## To do
a) Name every city mentioned in the text on Max Bruch, including any that appear inside the name of an institution.
b) Continue the biographical text on Max Bruch from where it stops.

[Start Passage given]

Max Bruch

Max Bruch was an enigma: a throwback to an age he wished had never died. He lived from 1838 to 1920, and so he lived for 82 of arguably the most exciting years in the history and development of classical music. His lifetime saw the birth and death of Mahler, Tchaikovsky, Rimsky-Korsakov, Mussorgsky, Dvorak, Massenent, Bizet, Grieg and Debussy.

When you think of it, in the year of Bruch’s birth Mendelssohn was forming ideas for his Violin Concerto; but by the time of his death, Mahler had been dead for nine years, having stirred a symphonic revolution, and Stravinsky’s Rite of Spring was already seven years old. Bruch was never anything other than a romantic composer, and he would rage futilely against the unstoppable forces of change. He was to the end staunchly resistant to musical developments. He was very conservative and back-word looking, he believed music should be tuneful and accessible. Someone once wrote this of his music:

It offends no-one, yet equally it rarely excites through anything other than its emphasis on melodic beauty.

So, while he was largely derided as terribly old-fashioned by the time of his death, few could argue that his music was anything other than beautifully lyrical and distinctly stylish, with rich melodies and lush orchestration.

Interviewed in 1911 Bruch correctly predicted that “while most of my works will be more and more neglected I will be remembered chiefly for having written my G minor violin concerto”.

So let’s start with that violin concerto, the first of three that he wrote, not least because Bruch himself would probably be pleased that we’re getting it over with quickly. Despite the fact that it’s a brilliant piece he came to deeply resent it, and not only because it tended to overshadow his entire output. There were other reasons why he had some difficulties with the concerto.

Bruch himself conducted the premiere of the concerto in Berlin in 1866 but he withdrew the work after the first performance. Later, he sent the manuscript to the renowned virtuoso Joseph Joachim, who helped him to revise the score, and the amended work was premiered in Bremen a couple of years later. Bruch made a big mistake in selling the score to a publisher for a small lump sum, taking a one-off payment rather than royalties.

At the end of World War I, he was destitute. He had been unable to enforce the payment of royalties for his other works because of chaotic worldwide economic conditions. So he sent his autograph to the American duo-pianists Rose and Ottilie Sutro (more of whom later), so that they could sell it in the United States and send him the money. However, Bruch died in 1920, without ever receiving any money.

I have previously featured the stirring last movement so let’s instead hear the heart of the concerto, the slow, heart-rending second movement, played by Nicola Benedetti with the Czech Philharmonic Orchestra.

Max Bruch was born in 1838 in Cologne. He received his early musical training from Ferdinand Hiller, then a well-known pianist and composer. At the age of nine, he wrote his first composition, a song for his mother's birthday. From then on music was his passion, and his studies were enthusiastically supported by his parents. He wrote many minor works, now sadly lost, when he was very young. He had a peripatetic career and a conductor, composer and teacher, with various posts throughout Germany and, in the 1880s, three years as conductor of the Liverpool Philharmonic Society prior to becoming professor of composition at the Berlin Academy.

[End Passage given]
[Start Data]

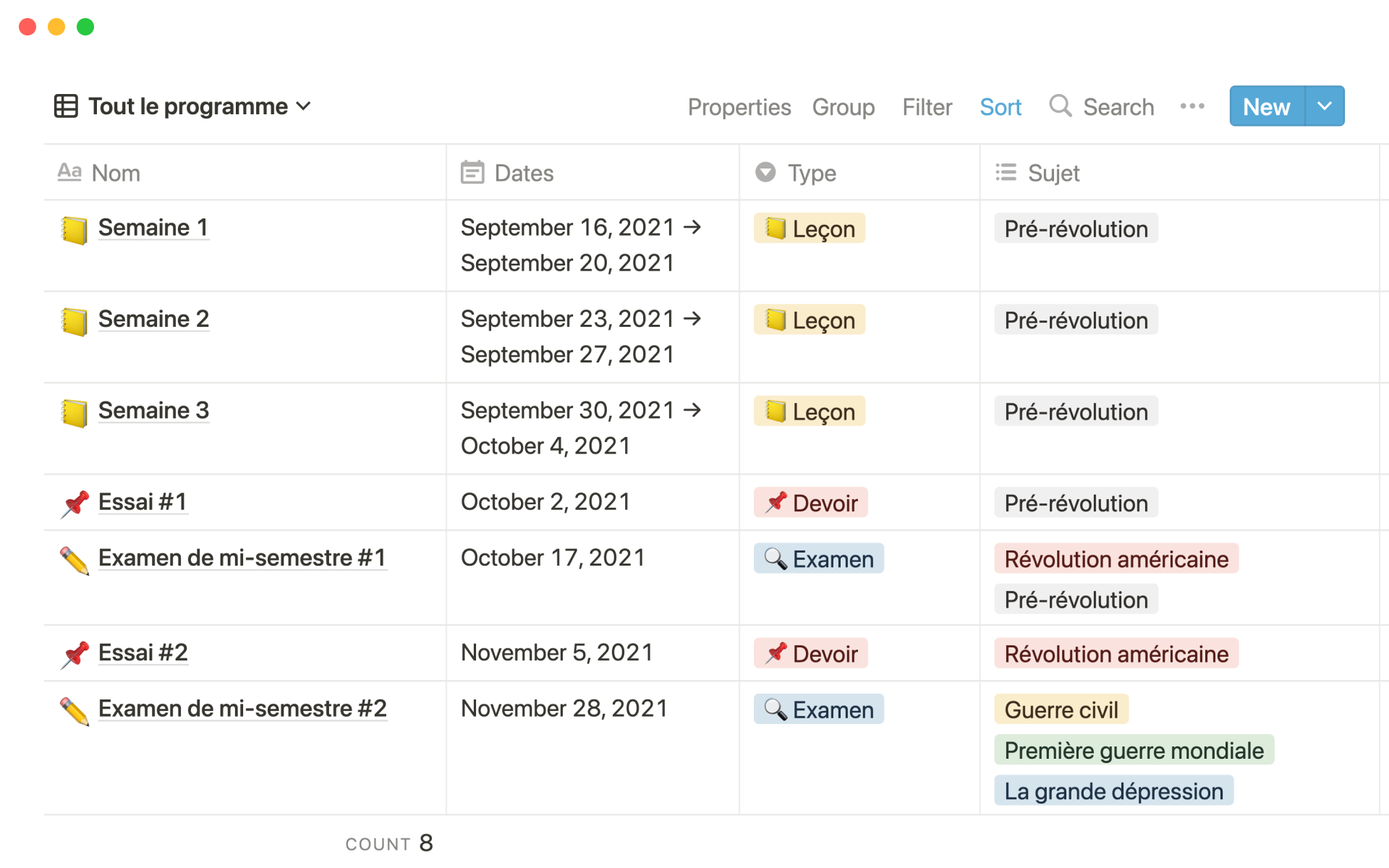Click the calendar icon in Dates header
This screenshot has width=1389, height=868.
(x=472, y=173)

[End Data]

## Responses
a) Berlin, Bremen, Cologne, Liverpool

b)
Let’s hear some more music now. Bruch was a fine pianist and wrote quite a bit for the instrument, even though he is said to have loathed it: he was a strings man, as you will hear. He once said: "The violin can sing a melody better than the piano can, and melody is the soul of music".

He wrote a set of six small piano pieces in 1861. Here is the fifth of them, a waltz, played by Martin Berkofsky (more of whom later).

While Bruch’s 1st Violin Concerto is played regularly all over the world, his other two violin concertos are rarely heard. However, Itzhak Perlman became a champion of his 2nd concerto, written in 1877 and dedicated to the great Spanish violinist Pablo de Sarasate, who premiered it in the Crystal Palace in London.

It’s unusual because its first movement is an adagio, which we will now hear with Perlman playing. It’s a famous piece which shows Bruch’s lyrical gift at its finest and has passages of exceptional beauty. I think the orchestral work in this concerto reflects his growing confidence as a composer.

Let’s tell you some more about Bruch. He married a singer, Clara, when he was in his 40s and they had a daughter while he was working in Liverpool. It was his daughter, Margaretha, who had the words ‘Music is the Language of God’ carved on Bruch’s gravestone in Berlin, where he died.

He was, like Brahms, a famously grumpy man, particularly towards the end of his life, when he was totally disillusioned with the direction music was taking.

Tchaikovsky once called him “a disgustingly pompous figure”. It’s certainly the case that he wasn’t everyone’s best friend.

He left behind over 200 works, including four operas, three symphonies, three violin concertos and various chamber works and songs.

Earlier I mentioned the American pianists Rose and Ottilie Sutro. Well, they come up again in my next story, which introduces Bruch’s Concerto for Two Pianos.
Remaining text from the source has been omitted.